Centro de datos del Senegal-Marruecos
En el marco de los mismos hechos, otros 15 aficionados senegaleses cumplen penas que van de seis meses a un año de prisión.
Detenidos desde la final del 18 de enero en la capital marroquí, estaban acusados de hooliganismo, lo que incluye actos de violencia contra las fuerzas del orden, invasión del terreno de juego y lanzamiento de objetos.
Un francés de origen argelino también salió en libertad este sábado después de haber cumplido tres meses de prisión por haber lanzado una botella de agua durante la final.
La noche de la final, el 18 de enero en Rabat, el árbitro señaló un penalti favorable a Marruecos en el tramo final del partido, poco después de haber anulado un gol de Senegal.
El TAS dictará sentencia
Los jugadores, indignados por esa decisión, abandonaron el terreno de juego sumiendo a la final en el caos y la confusión. Aficionados de los Leones de la Teranga trataron de invadir el terreno de juego y lanzaron objetos sobre el césped.

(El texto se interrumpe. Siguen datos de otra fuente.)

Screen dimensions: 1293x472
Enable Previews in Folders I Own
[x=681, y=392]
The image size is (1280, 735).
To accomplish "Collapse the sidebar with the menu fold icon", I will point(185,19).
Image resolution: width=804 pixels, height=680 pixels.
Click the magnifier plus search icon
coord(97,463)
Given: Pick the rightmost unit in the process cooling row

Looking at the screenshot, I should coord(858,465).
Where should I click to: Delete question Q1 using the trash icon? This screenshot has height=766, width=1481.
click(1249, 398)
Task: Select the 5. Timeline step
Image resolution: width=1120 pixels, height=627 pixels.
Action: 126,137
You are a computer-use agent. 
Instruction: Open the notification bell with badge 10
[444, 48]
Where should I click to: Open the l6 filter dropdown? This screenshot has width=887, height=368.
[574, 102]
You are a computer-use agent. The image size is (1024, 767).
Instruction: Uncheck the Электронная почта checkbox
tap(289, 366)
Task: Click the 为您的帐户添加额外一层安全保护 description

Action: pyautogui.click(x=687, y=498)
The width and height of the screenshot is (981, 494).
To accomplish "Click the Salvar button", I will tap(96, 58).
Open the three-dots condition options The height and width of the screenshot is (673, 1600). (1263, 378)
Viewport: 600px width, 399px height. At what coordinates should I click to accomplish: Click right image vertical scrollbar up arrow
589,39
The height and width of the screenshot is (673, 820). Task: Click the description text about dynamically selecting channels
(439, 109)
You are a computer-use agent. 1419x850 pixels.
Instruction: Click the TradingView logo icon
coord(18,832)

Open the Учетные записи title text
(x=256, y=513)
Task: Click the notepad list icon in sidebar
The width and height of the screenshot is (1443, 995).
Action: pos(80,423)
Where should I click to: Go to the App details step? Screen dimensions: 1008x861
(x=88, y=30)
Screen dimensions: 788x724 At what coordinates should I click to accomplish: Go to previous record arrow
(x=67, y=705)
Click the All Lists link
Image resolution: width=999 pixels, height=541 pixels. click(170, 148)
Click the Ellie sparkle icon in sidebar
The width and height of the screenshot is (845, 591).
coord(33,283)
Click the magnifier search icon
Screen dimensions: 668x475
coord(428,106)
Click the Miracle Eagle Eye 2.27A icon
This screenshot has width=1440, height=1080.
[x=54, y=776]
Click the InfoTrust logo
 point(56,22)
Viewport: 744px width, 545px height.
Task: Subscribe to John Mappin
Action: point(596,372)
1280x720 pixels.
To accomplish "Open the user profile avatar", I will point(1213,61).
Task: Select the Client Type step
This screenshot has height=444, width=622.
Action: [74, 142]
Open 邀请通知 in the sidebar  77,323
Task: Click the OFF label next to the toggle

Los futbolistas regresaron finalmente al terreno de juego, y el atacante del Real Madrid Brahim Díaz falló la pena máxima. Luego, Pape Gueye anotó el único tanto del choque en la prórroga.
Después de la decisión de la Confederación Africana de Fútbol (CAF) de dar el título al combinado del norte el 17 de marzo, Senegal recurrió esa decisión al Tribunal Arbitral del Deporte (TAS).